Прошу тебя – передай генералу выписку из приказа по 51сд и письма, которые я прилагаю.
Буду жив – увидимся.
г. Владимир Эм. Казакевич.
Р.S. Дай прочесть этот прощальный стих моим товарищам.
ПРОЩАНИЕ
Моим владимирским друзьям посвящаю
Такая тишина! Как будто вымер
Весь город вдруг – такая тишина.
И только светит вечная луна
На древние валы твои, Владимир.
Пространство от оврагов до реки
Заполнено сказаньями седыми.
Вот на валах – дружины и полки,
Хоругви княжьи светятся над ними.
Проливший в битвах праведную кровь,
Став знаменит от Понта до Китая,
Сожженный трижды и возникший вновь,
Ты – предо мной. И я стою, мечтая,
И, глядя, вдаль, прощаюсь я с тобой.<…>
Вот в этом последнем письме он вспомнил о всех своих стараниях и перечислил всех старших офицеров в политуправлении округа и в окружной газете, к кому в искренней надежде обращался со своей единственной и такой простой, такой естественной просьбой. Напомнил он и о своих многократных разговорах с начальником политотдела и его заместителем. Теперь он надеялся на понимание и доброе к себе отношение человека, которого продолжал считать своим другом.

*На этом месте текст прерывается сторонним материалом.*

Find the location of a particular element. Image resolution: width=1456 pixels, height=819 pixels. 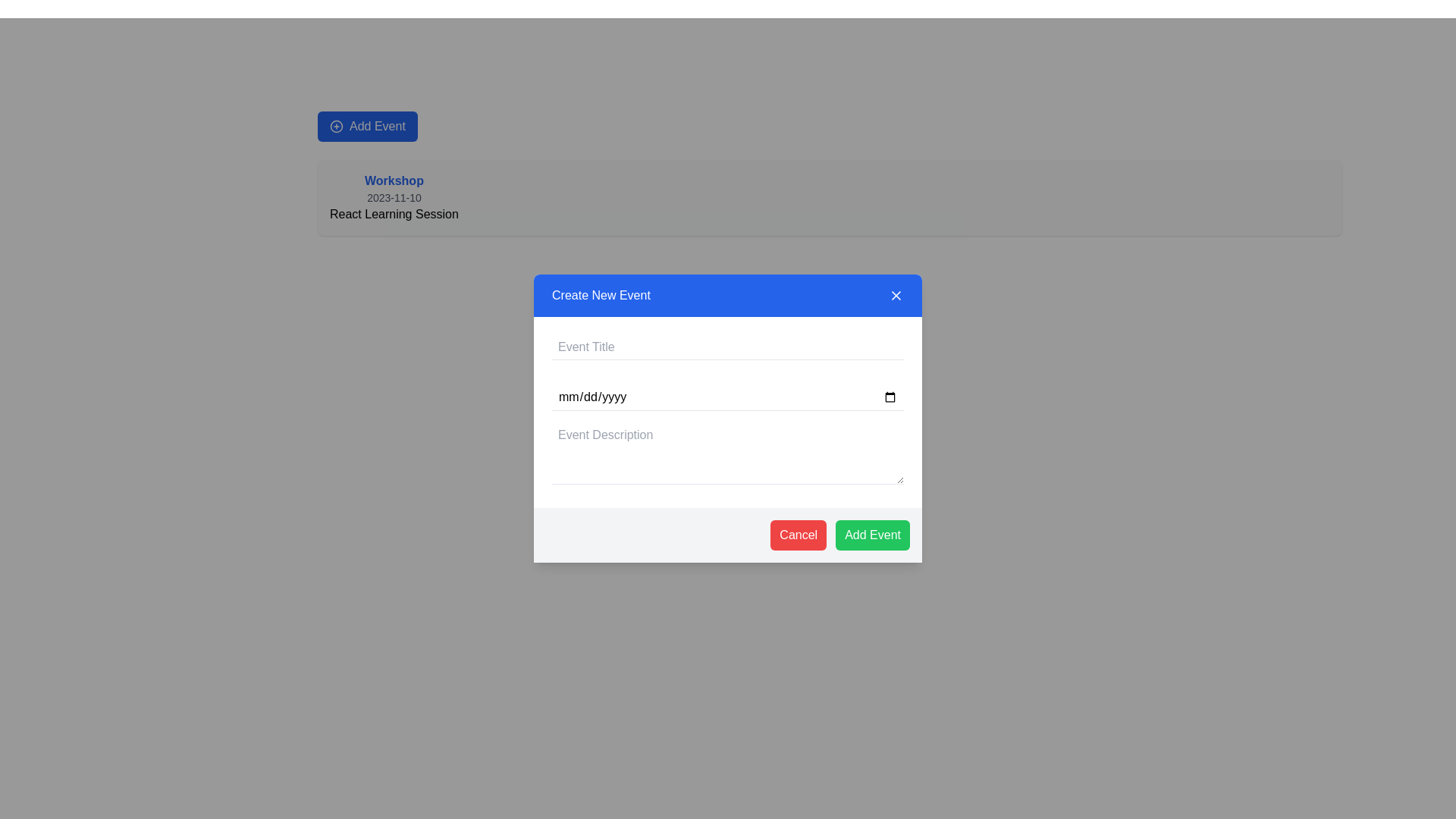

the 'X' icon button in the top right corner of the 'Create New Event' modal header is located at coordinates (896, 295).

В каждом из написанных в ту ночь писем он непременно, словно заклинание, повторял фразу, что едет на фронт, зачисленный в 51 стрелковую дивизию на должность помощника начальника 2 отделения. Он желал верить, что у него уже есть такой «вид на жительство» в действующей армии. Накануне к нему прибыл сержант-нарочный, посланный лично Выдриганом, и привез пакет. В запечатанном конверте были документы: удостоверение о том, что младший лейтенант Казакевич Э.Г. назначается помощником начальника 2 отделения (разведки) штаба 51 стрелковой дивизии, и выписка из приказа частям дивизии по этому поводу. Выписка предназначалась для местного бригадного начальства в качестве хоть какого-то «официального» прикрытия его отъезда (потому он и приложил ее к рапорту на имя генерала), а справка-удостоверение с его фотографией – для беспрепятственного проезда в условиях военного времени, когда на каждом шагу его могли остановить патрули и задержать, как дезертира. Впрочем, юридически он, самовольно покидая свою запасную бригаду (поскольку «приказ» по 51-й дивизии не имел здесь никакой силы), и так оказывался в положении дезертира. И подлежал ответственности по законам военного времени.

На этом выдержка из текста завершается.